### AVAILABLE RECORDS
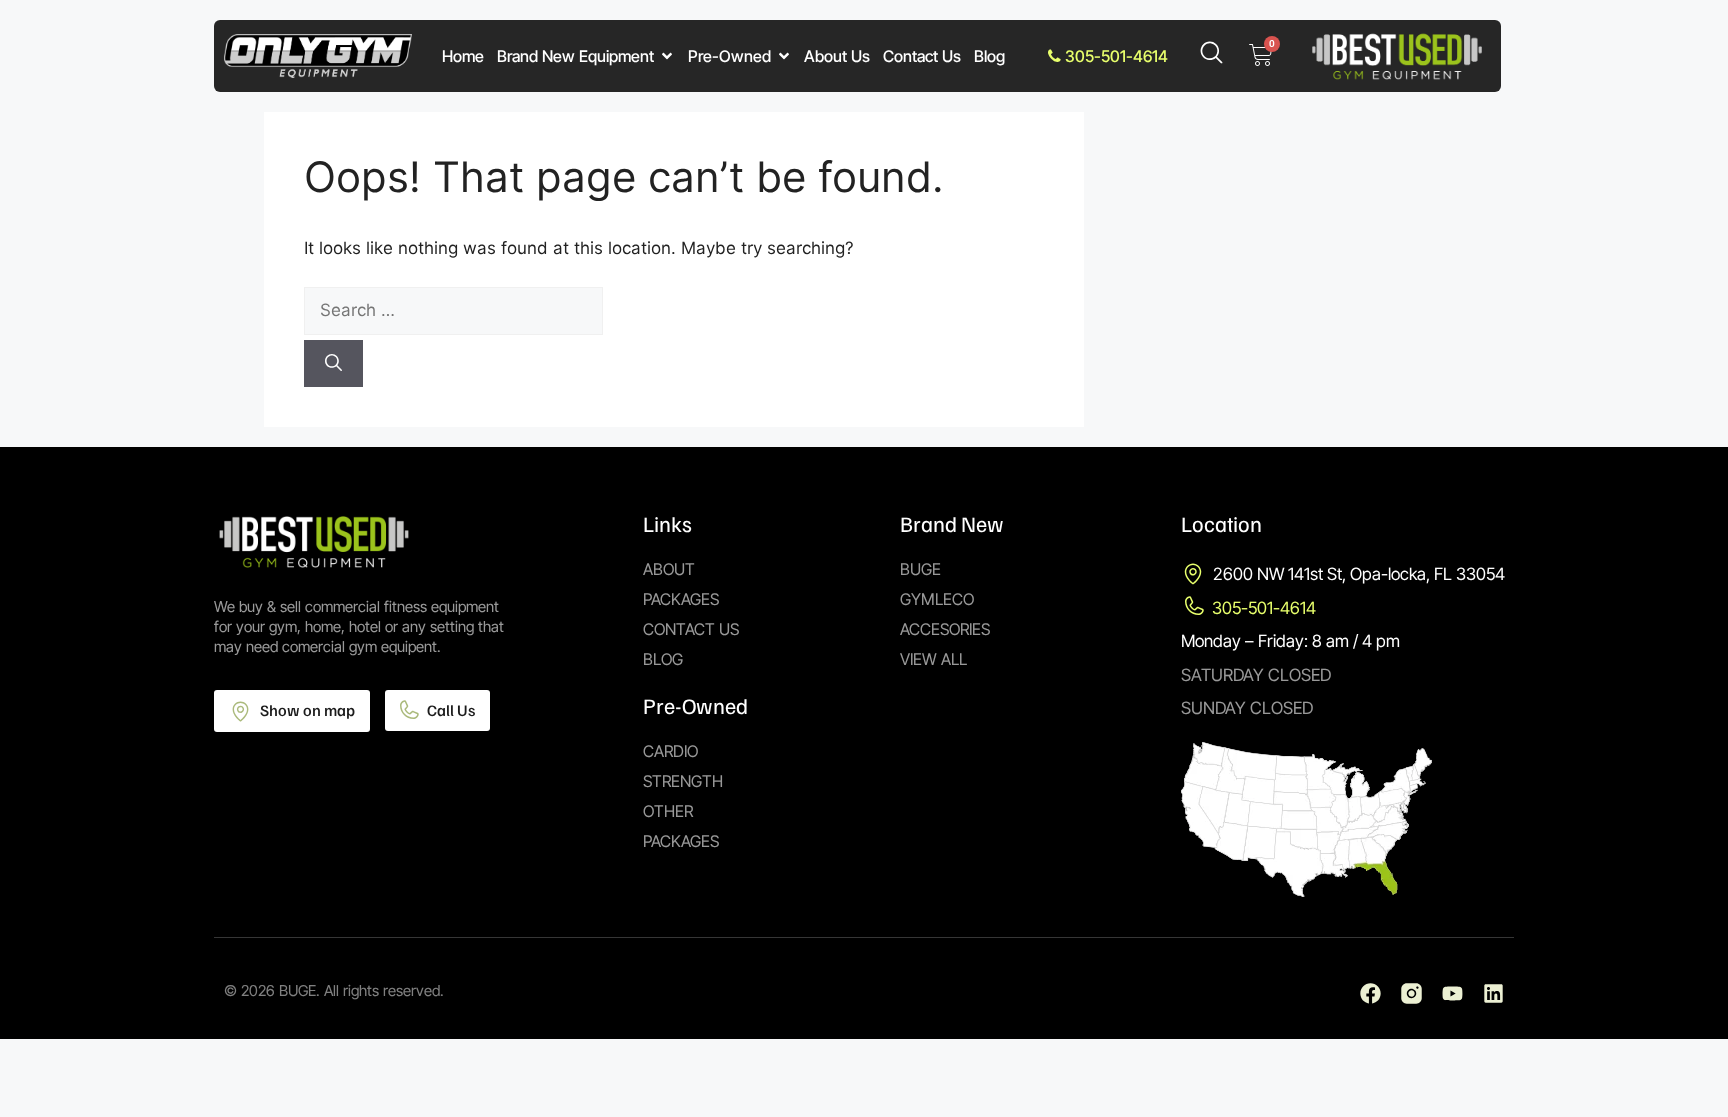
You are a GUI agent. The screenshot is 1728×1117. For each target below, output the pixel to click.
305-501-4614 (1114, 56)
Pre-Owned (729, 56)
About (669, 569)
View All (933, 659)
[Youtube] (1452, 993)
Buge (920, 569)
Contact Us (922, 56)
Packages (681, 599)
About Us (837, 56)
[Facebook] (1370, 993)
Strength (683, 781)
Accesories (945, 629)
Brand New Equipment (575, 56)
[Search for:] (674, 311)
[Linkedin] (1493, 993)
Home (463, 56)
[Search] (333, 364)
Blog (989, 56)
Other (668, 811)
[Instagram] (1411, 993)
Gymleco (937, 599)
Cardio (670, 751)
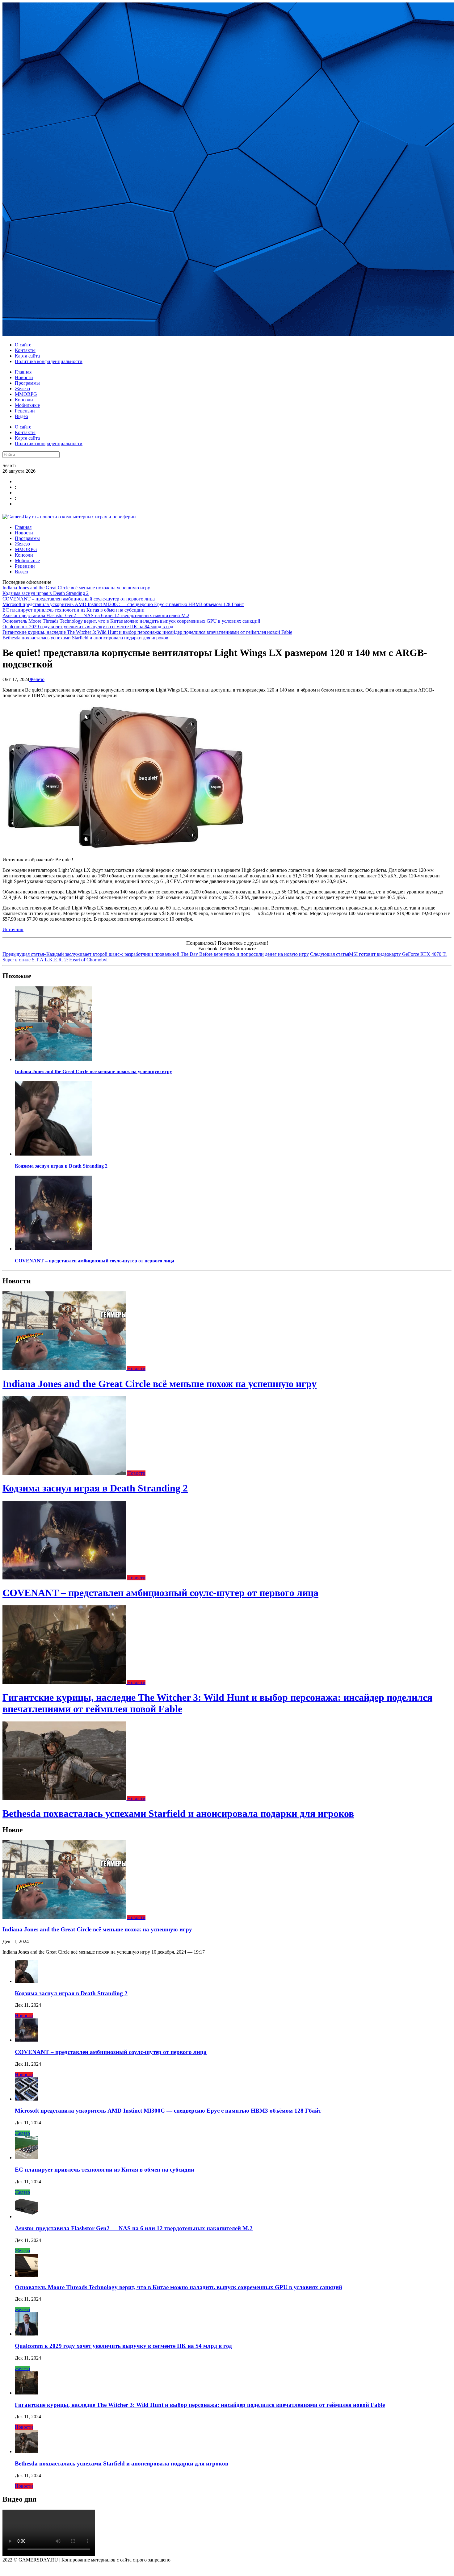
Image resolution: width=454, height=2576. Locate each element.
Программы (27, 383)
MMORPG (26, 394)
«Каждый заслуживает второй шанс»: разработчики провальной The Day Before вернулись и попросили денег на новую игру (155, 954)
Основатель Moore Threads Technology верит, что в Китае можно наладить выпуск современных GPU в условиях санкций (131, 621)
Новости (24, 377)
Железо (22, 388)
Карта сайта (27, 355)
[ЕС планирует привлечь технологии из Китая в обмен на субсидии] (26, 2157)
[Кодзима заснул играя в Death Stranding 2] (53, 1153)
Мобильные (27, 405)
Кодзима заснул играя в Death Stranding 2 (45, 593)
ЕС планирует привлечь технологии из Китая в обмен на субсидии (73, 610)
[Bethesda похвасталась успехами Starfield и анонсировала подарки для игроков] (64, 1798)
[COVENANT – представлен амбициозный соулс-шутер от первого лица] (53, 1248)
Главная (23, 371)
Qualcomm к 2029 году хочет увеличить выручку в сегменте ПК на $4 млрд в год (87, 626)
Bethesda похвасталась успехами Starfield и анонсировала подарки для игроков (85, 637)
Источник (12, 929)
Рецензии (25, 410)
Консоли (24, 399)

### ACTIVITY
In the copy, include no pictures; transcribe every record above verbatim.

### EXPECTED OUTPUT
You are a GUI agent. The screenshot is 1728×1117. For each target below, output the pixel to click.
305-501-4614 (1114, 56)
Pre-Owned (729, 56)
About (669, 569)
View All (933, 659)
[Youtube] (1452, 993)
Buge (920, 569)
Contact Us (922, 56)
Packages (681, 599)
About Us (837, 56)
[Facebook] (1370, 993)
Strength (683, 781)
Accesories (945, 629)
Brand New Equipment (575, 56)
[Search for:] (674, 311)
[Linkedin] (1493, 993)
Home (463, 56)
[Search] (333, 364)
Blog (989, 56)
Other (668, 811)
[Instagram] (1411, 993)
Gymleco (937, 599)
Cardio (670, 751)
Image resolution: width=454, height=2576. Locate each element.
Программы (27, 383)
MMORPG (26, 394)
«Каждый заслуживает второй шанс»: разработчики провальной The Day Before вернулись и попросили денег на новую игру (155, 954)
Основатель Moore Threads Technology верит, что в Китае можно наладить выпуск современных GPU в условиях санкций (131, 621)
Новости (24, 377)
Железо (22, 388)
Карта сайта (27, 355)
[ЕС планирует привлечь технологии из Китая в обмен на субсидии] (26, 2157)
[Кодзима заснул играя в Death Stranding 2] (53, 1153)
Мобильные (27, 405)
Кодзима заснул играя в Death Stranding 2 (45, 593)
ЕС планирует привлечь технологии из Китая в обмен на субсидии (73, 610)
[Bethesda похвасталась успехами Starfield и анонсировала подарки для игроков] (64, 1798)
[COVENANT – представлен амбициозный соулс-шутер от первого лица] (53, 1248)
Главная (23, 371)
Qualcomm к 2029 году хочет увеличить выручку в сегменте ПК на $4 млрд в год (87, 626)
Bethesda похвасталась успехами Starfield и анонсировала подарки для игроков (85, 637)
Источник (12, 929)
Рецензии (25, 410)
Консоли (24, 399)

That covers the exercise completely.